> _Problem requirements_
Each line, starting at the one with "Image resolution: width=1003" and running to the end of the data below, is to be set down again exactly, both ends included; leave pictures out.

> _Extracted entries_

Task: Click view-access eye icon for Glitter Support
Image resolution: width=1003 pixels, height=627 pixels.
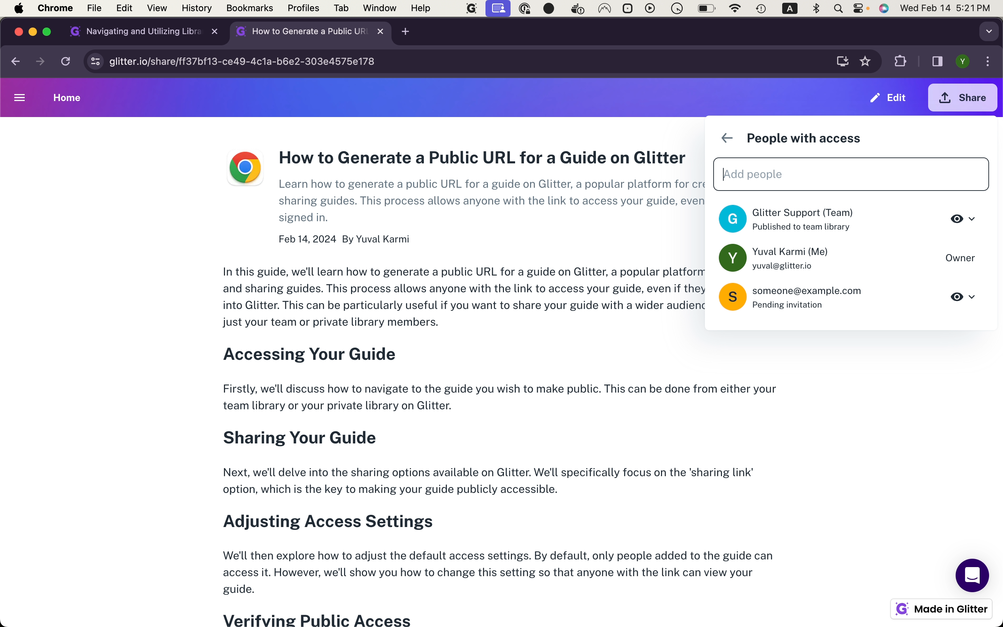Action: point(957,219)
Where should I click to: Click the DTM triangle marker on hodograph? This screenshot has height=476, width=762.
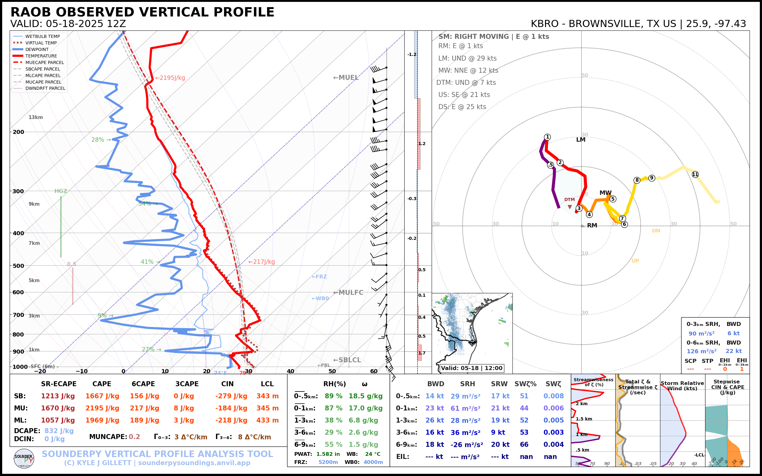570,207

> _Result of this exercise_
Image resolution: width=1003 pixels, height=627 pixels.
Action: point(957,219)
Where should I click to: Click the DTM triangle marker on hodograph? This screenshot has height=476, width=762.
570,207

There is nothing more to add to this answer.